The application discloses a text query method and a text query system based on an artificial intelligence technology, which relate to the field of text query and comprise the following steps: s1, collecting data of related texts; s2, automatically analyzing the collected foreign language text; s3, analyzing event types of the input Chinese inquiry sentences; according to the text query method and system based on the artificial intelligence technology, the collected foreign text is automatically analyzed, the event information extraction effect of the model can be effectively improved, meanwhile, query auxiliary sentences are constructed through the bilingual mapping dictionary, the distance between the query sentences and the search document language is shortened through a mode of sharing an encoder, then semantic alignment of the query sentences and the query auxiliary sentences is achieved through an interaction attention mechanism, finally, event information is integrated through the information fusion module, the understanding of the search model on text semantic information is improved, and the accuracy of foreign document query can be guaranteed through respective analysis and fusion of bilingual.

Description

Text query method and system based on artificial intelligence technology
Technical Field
The application relates to a text query technology, in particular to a text query method and a text query system based on an artificial intelligence technology.
Background
With the popularity and development of communication technology and computer technology, more and more users will utilize search engines for retrieval. The search engine can understand human natural language to a certain extent based on the natural language understanding platform, extract key content from the natural language and use the key content for searching, and finally achieve the effect of enabling the text understood by the search engine to be unified with the query text to be searched by the user and to a high degree. In such cases, a suitable natural language understanding platform is important to be able to accurately understand the user query text.
The prior art includes a natural language understanding platform, such as a training mode based on Crowdsourcing (crowds) mechanism for a natural language understanding system. The system provides a collaborative interactive platform for a plurality of developers to commonly provide training data to perform training of natural language understanding tasks.
However, the inventor uses foreign language documents of foreign language in the process of implementing the application, so that the inventor needs to query in the foreign language text, and the existing foreign language text query mode is mostly to query in the foreign language text after translating the query requirement, so that errors are easily generated in the process of querying the foreign language text due to different translations.
Disclosure of Invention
The application aims to provide a text query method and a text query system based on an artificial intelligence technology, which aim to solve the problem that in the prior art, foreign text query modes are mostly translated to query requirements, and then query is carried out in foreign text, so that errors are easily generated when foreign text query is carried out due to different translations.
In order to achieve the above object, the present application provides the following technical solutions: a text query method and system based on artificial intelligence technology includes the following steps:
s1, collecting data of related texts;
s2, automatically analyzing the collected foreign language text;
s3, analyzing event types of the input Chinese inquiry sentences;
s4, generating corresponding foreign language auxiliary sentence representations for the Chinese inquiry sentences;
s5, obtaining cross-language characteristic representation of the query;
s6, fusing the event type information of the query statement with the foreign language retrieval document, and fusing the event role information of the foreign language retrieval document with the query statement;
s7, calculating the matching score of the search document;
and S8, displaying the matching query result of the text.

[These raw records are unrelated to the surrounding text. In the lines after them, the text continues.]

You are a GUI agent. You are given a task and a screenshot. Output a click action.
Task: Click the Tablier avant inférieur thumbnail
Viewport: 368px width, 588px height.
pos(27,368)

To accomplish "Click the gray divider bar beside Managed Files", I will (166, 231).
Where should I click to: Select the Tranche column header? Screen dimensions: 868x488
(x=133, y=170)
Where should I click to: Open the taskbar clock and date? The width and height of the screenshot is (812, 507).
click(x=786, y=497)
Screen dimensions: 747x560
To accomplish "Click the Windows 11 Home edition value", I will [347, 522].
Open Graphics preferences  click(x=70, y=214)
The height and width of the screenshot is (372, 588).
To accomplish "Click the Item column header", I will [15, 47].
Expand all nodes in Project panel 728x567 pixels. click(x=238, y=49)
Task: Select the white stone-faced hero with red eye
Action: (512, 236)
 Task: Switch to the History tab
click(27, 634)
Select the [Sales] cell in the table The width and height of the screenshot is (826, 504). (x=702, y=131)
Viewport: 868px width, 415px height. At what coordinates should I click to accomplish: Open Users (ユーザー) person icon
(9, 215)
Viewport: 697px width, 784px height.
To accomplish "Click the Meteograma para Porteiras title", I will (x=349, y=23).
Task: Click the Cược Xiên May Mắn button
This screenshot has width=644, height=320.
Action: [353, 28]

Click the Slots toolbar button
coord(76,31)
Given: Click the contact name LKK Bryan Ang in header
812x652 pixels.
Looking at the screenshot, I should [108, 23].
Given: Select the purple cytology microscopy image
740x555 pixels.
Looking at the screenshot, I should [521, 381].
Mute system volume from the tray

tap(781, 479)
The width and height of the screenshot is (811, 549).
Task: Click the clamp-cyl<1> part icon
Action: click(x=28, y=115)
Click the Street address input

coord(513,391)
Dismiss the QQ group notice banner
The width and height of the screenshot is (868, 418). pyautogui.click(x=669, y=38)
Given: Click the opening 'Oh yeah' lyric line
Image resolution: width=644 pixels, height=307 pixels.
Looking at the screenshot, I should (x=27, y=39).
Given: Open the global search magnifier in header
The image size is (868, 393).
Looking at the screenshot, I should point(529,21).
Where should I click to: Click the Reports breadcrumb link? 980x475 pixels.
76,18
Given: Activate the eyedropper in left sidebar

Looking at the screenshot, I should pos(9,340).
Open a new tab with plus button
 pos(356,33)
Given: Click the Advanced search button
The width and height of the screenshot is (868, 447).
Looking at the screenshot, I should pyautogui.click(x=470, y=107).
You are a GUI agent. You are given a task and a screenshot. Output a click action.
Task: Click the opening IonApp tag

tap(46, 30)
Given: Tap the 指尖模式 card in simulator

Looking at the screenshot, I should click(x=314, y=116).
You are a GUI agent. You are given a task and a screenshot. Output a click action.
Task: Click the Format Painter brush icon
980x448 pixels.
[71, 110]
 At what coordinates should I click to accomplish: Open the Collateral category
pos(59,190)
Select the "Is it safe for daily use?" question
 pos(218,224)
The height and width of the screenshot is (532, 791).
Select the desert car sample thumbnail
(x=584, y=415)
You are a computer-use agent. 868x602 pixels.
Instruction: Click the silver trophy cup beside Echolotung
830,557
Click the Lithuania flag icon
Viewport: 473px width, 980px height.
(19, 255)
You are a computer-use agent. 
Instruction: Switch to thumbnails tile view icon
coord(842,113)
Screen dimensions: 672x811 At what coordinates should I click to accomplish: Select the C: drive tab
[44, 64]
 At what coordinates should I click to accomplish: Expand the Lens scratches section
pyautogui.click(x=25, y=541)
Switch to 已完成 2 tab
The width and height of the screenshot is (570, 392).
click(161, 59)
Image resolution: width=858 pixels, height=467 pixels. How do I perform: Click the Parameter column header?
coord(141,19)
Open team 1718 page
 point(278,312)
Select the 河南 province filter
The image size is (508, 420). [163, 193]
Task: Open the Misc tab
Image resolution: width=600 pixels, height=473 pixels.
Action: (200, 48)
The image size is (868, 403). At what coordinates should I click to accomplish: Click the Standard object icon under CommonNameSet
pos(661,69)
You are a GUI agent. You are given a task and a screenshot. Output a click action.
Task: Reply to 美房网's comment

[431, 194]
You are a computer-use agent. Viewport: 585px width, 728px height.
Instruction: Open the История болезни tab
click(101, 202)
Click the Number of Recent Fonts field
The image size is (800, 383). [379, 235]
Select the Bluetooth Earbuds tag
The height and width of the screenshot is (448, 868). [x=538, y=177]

Further, the specific method for automatically analyzing the collected foreign text in the step S2 is as follows:
a1, vectorizing the text through two different modes of pre-training BERT and character embedding;
a2, coding each sentence of the text through BI-LSTM network, coding through sentence level context,
a3, encoding through a transducer encoding end;
a4, carrying out joint learning on the vector characterization of the coding end of the text and knowledge graph information constructed based on the information to obtain text vector characterization integrated with the knowledge graph information;
a5, carrying out joint learning on the vector representation integrated with the knowledge graph information and the output characteristics of the document level coding module to obtain document level representation integrated with the knowledge graph information;
a6, enabling the model to further grasp text key information through a gating fusion mechanism;
and A7, performing event role information identification reasoning through the CRF layer to complete identification of the role information of the event.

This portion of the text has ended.